The Search for AI Talent Could Realign Tech Markets
Much more established hubs are experiencing slower growth rates.
Thanks to the explosive popularity of generative AI chatbots such as ChatGPT, hiring for this particular skillset is more on the rise than ever before. But are firms concentrating on their usual hunting grounds for these people who are up on the latest technology needed to perform what humans have done? Or are they finding talent elsewhere? The answer is key because it could have a significant effect on both traditional and emerging tech hubs around the country.
Results from CBRE’s report on Talent Insights from the second quarter of this year showed that AI talent is highly concentrated. One-third is in the top three primary markets and the remaining two-thirds are in the 10 largest markets.

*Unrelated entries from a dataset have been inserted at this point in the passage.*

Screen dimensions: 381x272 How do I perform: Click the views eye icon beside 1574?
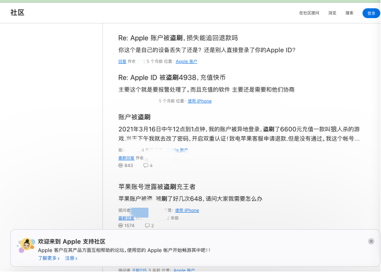click(121, 226)
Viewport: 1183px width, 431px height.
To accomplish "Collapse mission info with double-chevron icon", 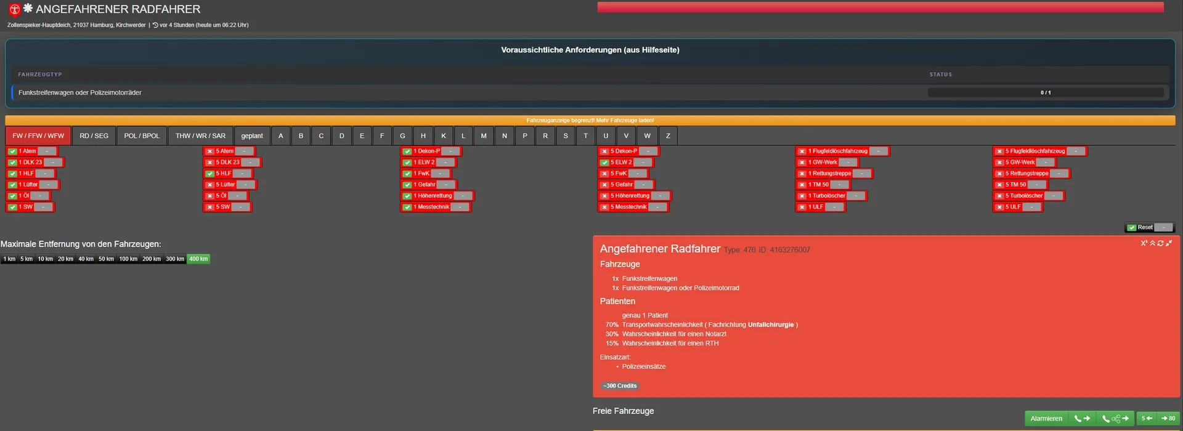I will (x=1153, y=243).
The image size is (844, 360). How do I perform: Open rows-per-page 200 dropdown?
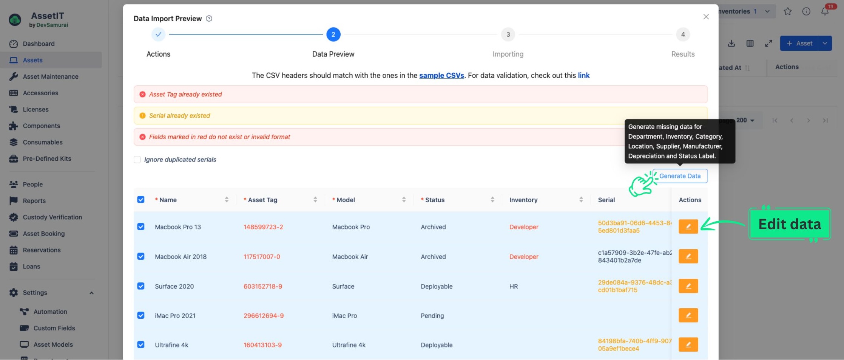[745, 120]
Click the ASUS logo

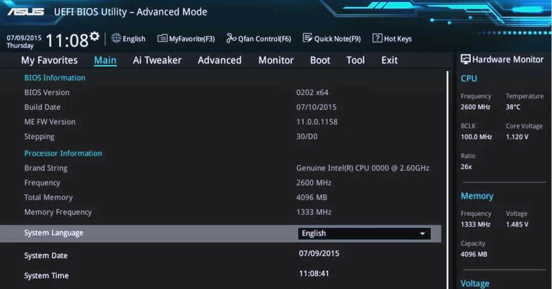click(25, 11)
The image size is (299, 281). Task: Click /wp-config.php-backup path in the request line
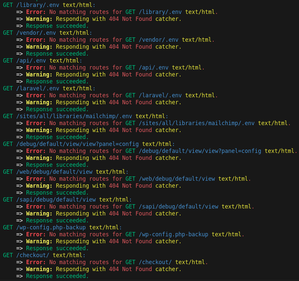[x=51, y=227]
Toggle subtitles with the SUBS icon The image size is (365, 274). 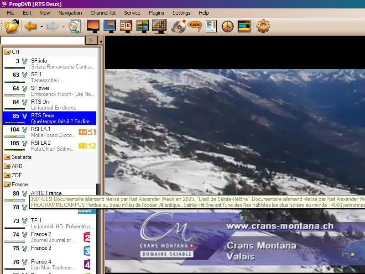point(195,26)
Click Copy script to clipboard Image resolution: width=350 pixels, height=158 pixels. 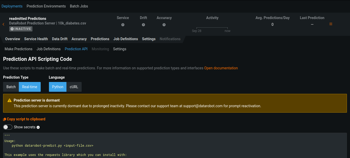(26, 119)
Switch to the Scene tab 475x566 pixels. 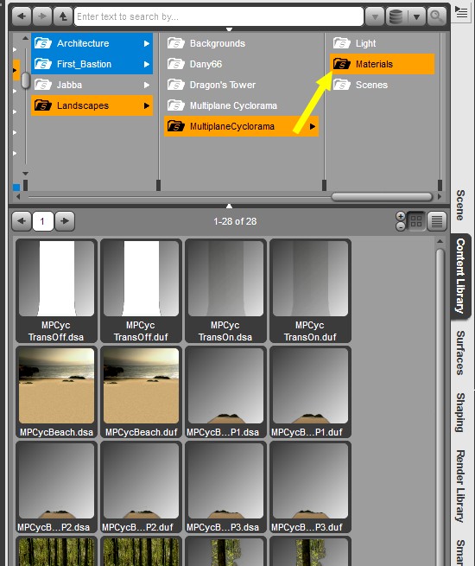click(x=460, y=205)
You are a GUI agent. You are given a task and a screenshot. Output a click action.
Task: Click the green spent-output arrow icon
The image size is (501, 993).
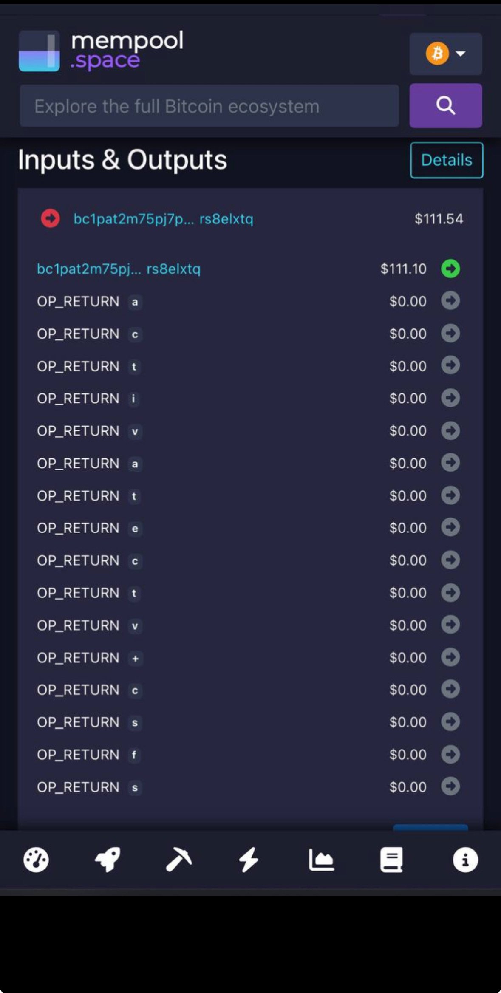click(450, 269)
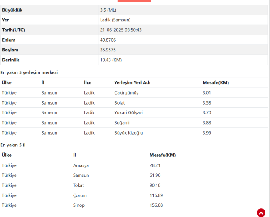The height and width of the screenshot is (217, 270).
Task: Click the İlçe column header
Action: [x=88, y=82]
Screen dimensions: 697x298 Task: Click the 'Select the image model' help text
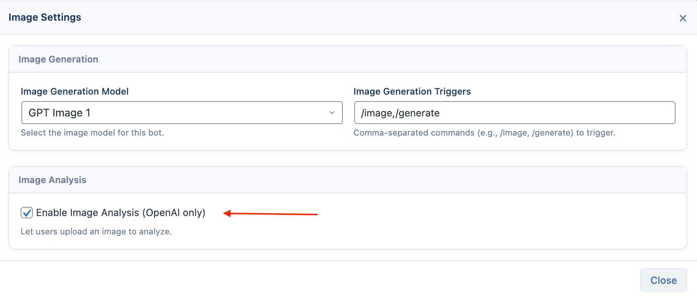pyautogui.click(x=92, y=133)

The San Francisco Bay Area wins hands down as the top market with 60% more talent than the secondary market average. But what’s important for those seeking the talent is that the volume is increasing in nearly all U.S. markets, while much more established markets like San Francisco Bay and Seattle are experiencing slower growth rates. New York City has a relatively higher growth rate, and Texas and Florida have top AI talent growth rates, but their volumes remain comparatively small.
Where Talent is Emerging
Certain regions should be closely followed since they offer rapidly growing talent pools that may surprise some. For example, three are not located on either Coast but in the Midwestern Heartland cities of Kansas City, Indianapolis and Cleveland. Besides the talent, they offer the benefit of more cost-efficient, less competitive hiring.
Other areas that should be on the radar for those looking to hire are near a large research university with established AI education program since graduates can provide a strong pool of applicants to fill long-standing and newer job pipelines. Hubs near large employers may also provide ready talent as well as places that want to hire more talent. Such hubs can be found in Upstate New York such as Albany and Rochester and Midwestern markets like Columbus. For example, the semiconductor industry’s growth has contributed to the need for more talent.

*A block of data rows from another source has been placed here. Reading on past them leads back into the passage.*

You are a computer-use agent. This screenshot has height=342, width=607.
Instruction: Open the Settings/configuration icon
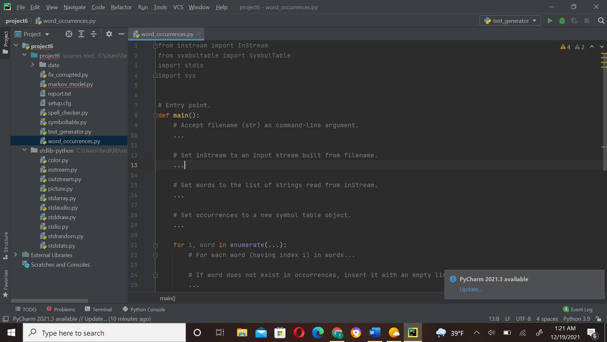click(x=109, y=34)
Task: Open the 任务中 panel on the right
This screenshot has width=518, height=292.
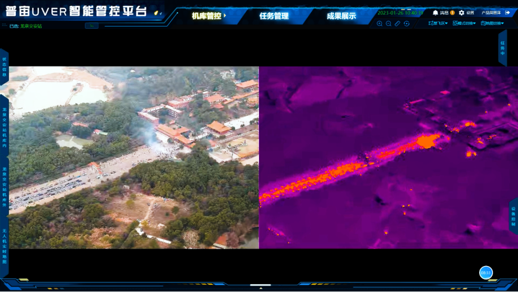Action: pyautogui.click(x=503, y=48)
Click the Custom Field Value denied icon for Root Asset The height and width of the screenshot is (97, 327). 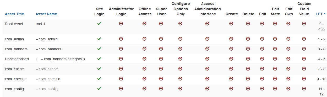pos(304,24)
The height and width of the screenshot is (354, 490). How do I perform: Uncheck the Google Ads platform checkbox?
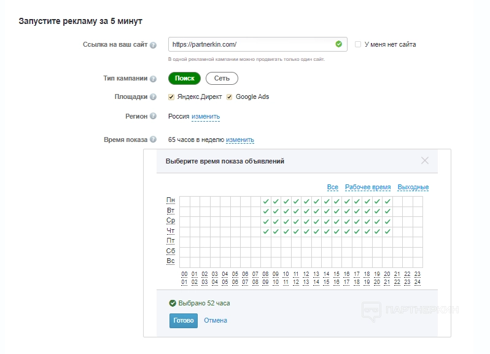(230, 97)
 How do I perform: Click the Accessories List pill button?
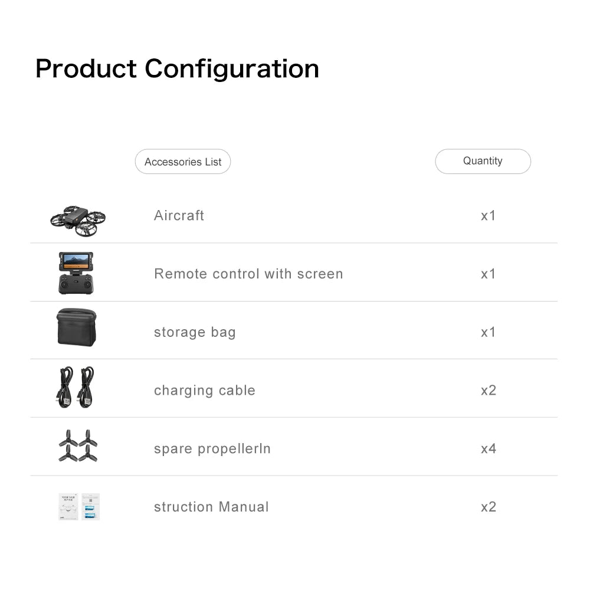tap(183, 162)
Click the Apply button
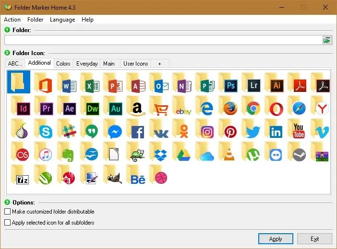Screen dimensions: 337x249 click(x=276, y=239)
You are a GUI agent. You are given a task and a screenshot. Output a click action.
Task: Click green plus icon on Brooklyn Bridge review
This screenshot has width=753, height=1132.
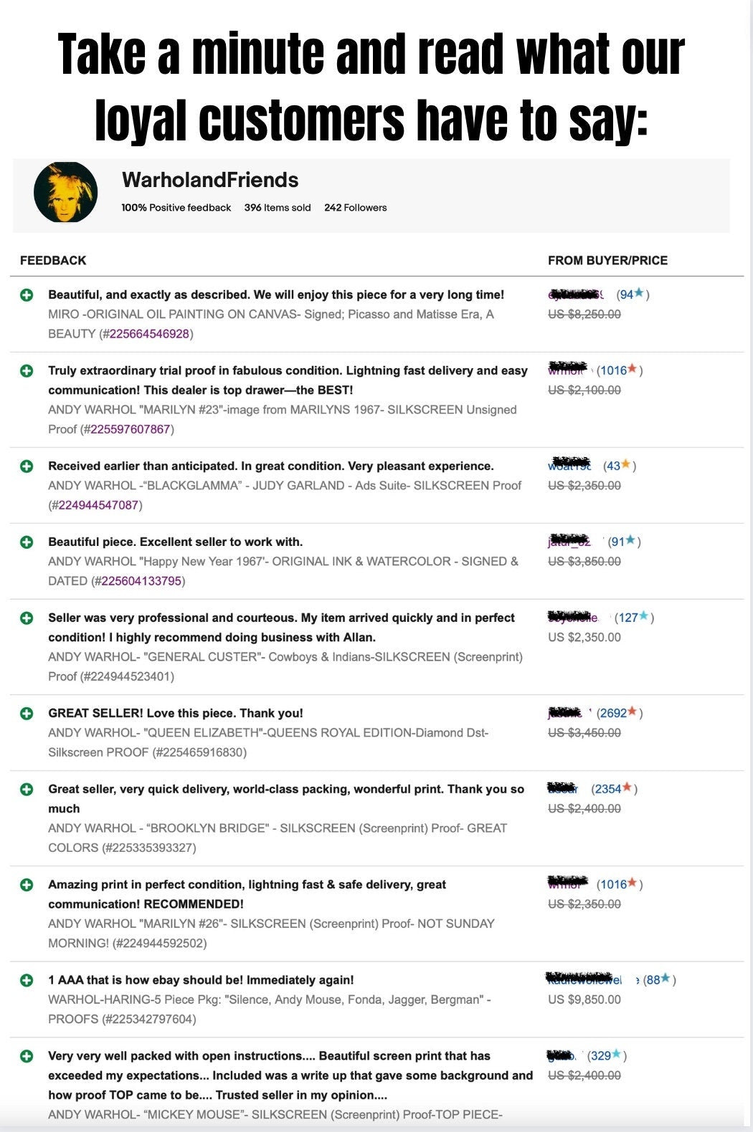point(29,790)
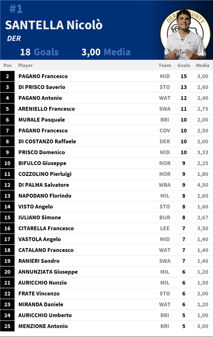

Where Supply and Demand May Not Align
At the same time that it’s key to look for where talent may be found and where it may go, it’s also important to know which markets have lower talent acquisition and retention and fall into the category of greater risk. One measure of the hiring risk in a talent market is measured by the radio of supply versus demand. The San Francisco Bay Area has the largest AI talent pool and also high demand, giving it above average talent acquisition and retention risk.
Some smaller markets that reflect higher growth in the tech field include Austin and Nashville but are also considered riskier since demand has outpaced supply. Some larger markets like New York City, Seattle and Los Angeles have had lower demand so they’re in a better position to hire AI talent. And two cities with smaller AI talent pools for a better hiring risk profile include the emerging high growth markets of Orlando and Indianapolis.
How Gender Comes Into Play
Women are underrepresented in the AI field, and many companies look to hire more to even out the gender gap. The largest and most established markets such as San Francisco, New York City and Los Angeles have smaller AI gender gaps. Columbus has the smallest overall gender gap, attributable to a small number of large local employers. In contrast, Salt Lake City has the largest gap among medium to large markets, followed by Orlando, Minneapolis, Jacksonville and Las Vegas.